With Li Auto’s i6 EV set to launch in September, priced to compete with midsize SUVs like the Tesla Model Y and Xiaomi YU7, we may see the Nasdaq-listed manufacturer put its best case forward to become the world’s best electric vehicle stock. 

Can the i6 Push Li Auto Higher? 

Li Auto has performed well since its US listing in 2020, with the stock finishing the first half of 2025 more than 70% higher than its launch price. However, LI has also experienced some volatility on Wall Street, owing to shifting perceptions regarding sustainability stocks and intense competition in China’s EV market. 

Analysts remain split on the short-term prospects for Li Auto. The stock was upgraded by analysts from Daiwa in September to Buy from Outperform, with a $30.50 price target. However, just days earlier, DBS and Nick Lai from J.P. Morgan downgraded the stock to Hold, issuing a HK$100.00 price target for Li Auto. 

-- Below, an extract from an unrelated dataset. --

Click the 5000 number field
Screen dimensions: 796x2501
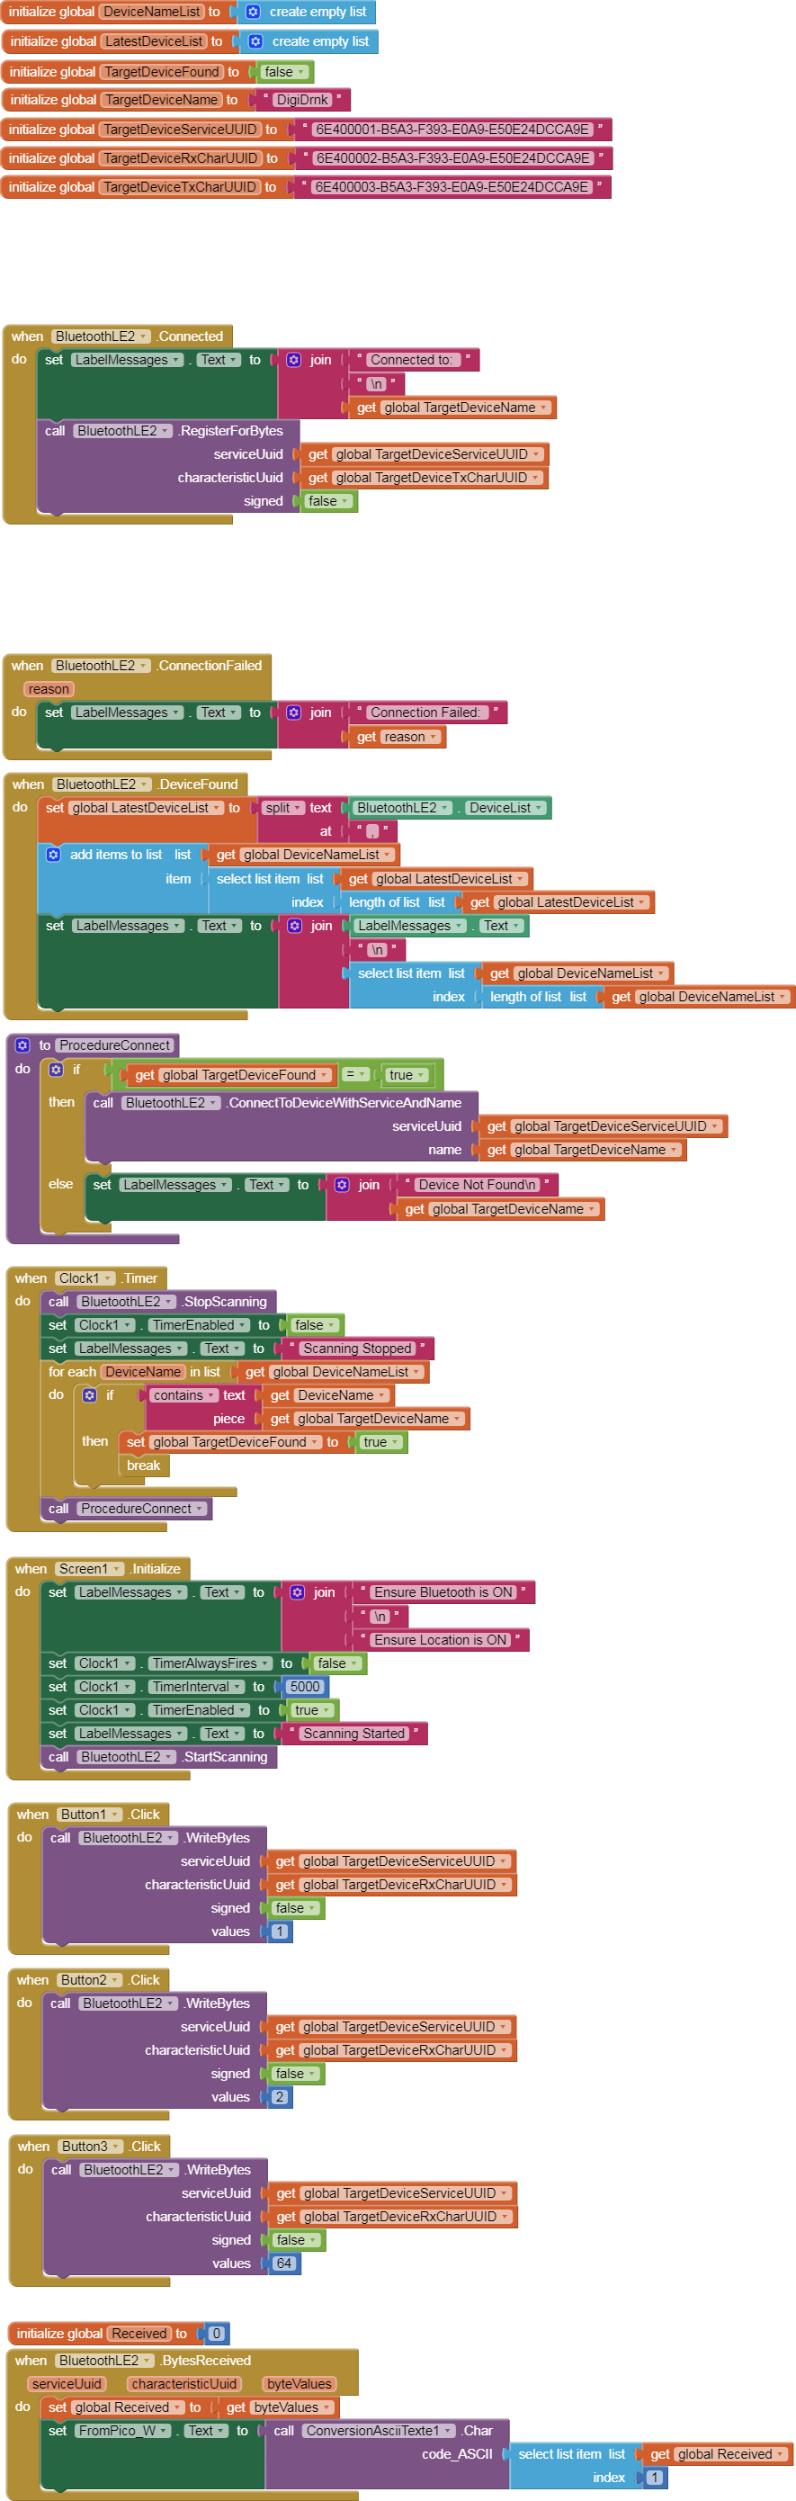pos(305,1686)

Li Auto has faced plenty of pricing pressure and heavy competition among rivals due to the congested nature of China’s EV market in recent months, but fresh optimism among some investors has been channeled into the upcoming launch of the i6, a five-seat midsize SUV designed with a spacious interior. 

The i6 is expected to be priced between 230,000 to 300,000 yuan (c, $32,300 to $42,100), putting the vehicle into direct competition with the likes of the Tesla Model Y and Xiaomi YU7. 

As a leading manufacturer when it comes to building smart vehicles, the Li i6 will also be equipped with a roof-mounted LiDAR and the NVIDIA Drive Thor centralized car computer chip. 

Given that Li Auto also holds plans to expand its charging infrastructure with 4,000 supercharging stations throughout China by 2025, the launch of the i6 is a real statement of intent for a manufacturer that’s seeking to overcome growing challenges throughout the nation’s automotive industry. 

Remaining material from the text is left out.